CareerMap- Mapping Tech Roles With Personality & Skills

Published: 3 April 2023| Version 1 | DOI: 10.17632/5z68cvxssn.1
, Arya Shah


The current research done in the field of Career Guidance system has been very nascent and limited in its approaches. In terms of ML Based approaches required to build an AI Career Guidance System, we require a good amount of labeled data. The requirements for which were not being able to be fulfilled in a single dataset. Hence, we took the ensemble approach of combining datasets to solve the problem of building a Career Guidance system. Based on Literature Review conducted, it has been observed that apart form proficiency skills in various domains and concepts of Computer Science, a candidate’s psychological traits also played an important role in predicting their career.

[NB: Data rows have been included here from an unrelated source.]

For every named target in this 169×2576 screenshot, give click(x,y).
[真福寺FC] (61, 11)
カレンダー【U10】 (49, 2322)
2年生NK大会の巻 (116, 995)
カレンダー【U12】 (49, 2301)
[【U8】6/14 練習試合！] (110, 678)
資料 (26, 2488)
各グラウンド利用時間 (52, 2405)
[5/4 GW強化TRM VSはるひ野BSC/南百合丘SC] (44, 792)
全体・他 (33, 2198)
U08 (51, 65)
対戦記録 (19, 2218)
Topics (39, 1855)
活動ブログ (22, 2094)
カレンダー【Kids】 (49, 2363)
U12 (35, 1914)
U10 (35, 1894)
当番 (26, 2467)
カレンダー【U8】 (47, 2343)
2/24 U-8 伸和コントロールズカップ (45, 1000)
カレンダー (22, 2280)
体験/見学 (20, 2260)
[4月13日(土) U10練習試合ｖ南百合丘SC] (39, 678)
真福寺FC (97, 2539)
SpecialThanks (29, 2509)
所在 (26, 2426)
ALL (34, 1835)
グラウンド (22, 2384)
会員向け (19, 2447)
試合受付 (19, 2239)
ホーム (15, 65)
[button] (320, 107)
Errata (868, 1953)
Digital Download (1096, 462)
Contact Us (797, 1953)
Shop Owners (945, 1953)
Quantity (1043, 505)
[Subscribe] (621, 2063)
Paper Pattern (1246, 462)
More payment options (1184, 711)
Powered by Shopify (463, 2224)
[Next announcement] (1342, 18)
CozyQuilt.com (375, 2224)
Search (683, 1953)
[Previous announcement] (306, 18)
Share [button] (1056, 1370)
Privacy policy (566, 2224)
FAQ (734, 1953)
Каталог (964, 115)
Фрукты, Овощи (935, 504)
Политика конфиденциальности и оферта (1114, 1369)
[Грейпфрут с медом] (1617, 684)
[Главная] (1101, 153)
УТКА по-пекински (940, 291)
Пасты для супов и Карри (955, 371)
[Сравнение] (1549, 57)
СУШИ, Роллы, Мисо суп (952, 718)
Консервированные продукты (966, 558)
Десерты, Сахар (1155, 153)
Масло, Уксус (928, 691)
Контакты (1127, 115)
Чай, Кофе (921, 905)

Thus, with sufficient literature reviewed and individual datasets obtained, we form our problem definition as: “To combine datasets of psychological traits and proficiency in technological skills and apply Machine Learning models to predict the career of an individual in the field of Computer Science delivered through an interactive frontend.” The dataset consists of 9180 rows and 28 features. The features include: 1. Database Fundamentals 2. Computer Architecture 3. Distributed Computing Systems 4. Cyber Security 5. Networking 6. Development 7. Programming Skills 8. Project Management 9. Computer Forensics Fundamental 10. Technical Communication 11. AI ML 12. Software Engineering 13. Business Analysis 14. Communication skills 15. Data Science 16. Troubleshooting skills 17. Graphics Designing 18. Openness 19. Conscientiousness 20. Extraversion 21. Agreeableness 22. Emotional Range 23. Conversation 24. Openness to Change 25. Hedonism 26. Self-enhancement 27. Self-transcendence 28. Role


Steps to reproduce

Before combining datasets 1 and 2, there were numerous processes taken to prepare the datasets including the following: Label Encoding the proficiency level of technical skills was done as follows: There are 7 labels (1-7). These 7 labels were categorical and were encoded to numerical as follows: 1 - Not Interested 2 - Poor 3 - Beginner 4 - Average 5 - Intermediate 6 - Excellent 7 - Professional Elimination of non-technical roles: Due to the fact that the dataset also included non-technical roles, the non-technical roles were manually removed in order to conform to the functionality for predicting just computer science roles. Role mapping in dataset 2 to dataset 1 In order to successfully combine the datasets, it was necessary for the predicted roles (dependent variable) to be consistent across both the datasets. It was decided that the roles established in dataset 1 would make up the final dataset since the roles defined in dataset 2 had a greater number of occurrences and the roles defined in dataset 1 were more general. As a result, the roles in dataset 2 were mapped to the roles in dataset 1 in such a way that each role in dataset 2 was mapped to the role in dataset 1 that was the most similar to it. For example the following set of roles in dataset 2 were mapped to their corresponding roles in dataset 1: .NET Developer —> Software Developer Moreover, in order to normalize the dataset, the values of the skill ratings from dataset 1 were divided by the maximum value in order to bring the values to the range of 0-1, as in dataset 2. Merging (includes techniques considered) Several methods of merging were studied and tried: Merging each data row in dataset 1 with the average value of corresponding role in dataset2 Merging each data row in dataset 1 with all data rows with that role in dataset 2. Merging each row in dataset 1 with a random data row with corresponding role in dataset 2. After implementation of all three methods, it was found that option 3 was the most viable given that the other 2 options led to overfitting.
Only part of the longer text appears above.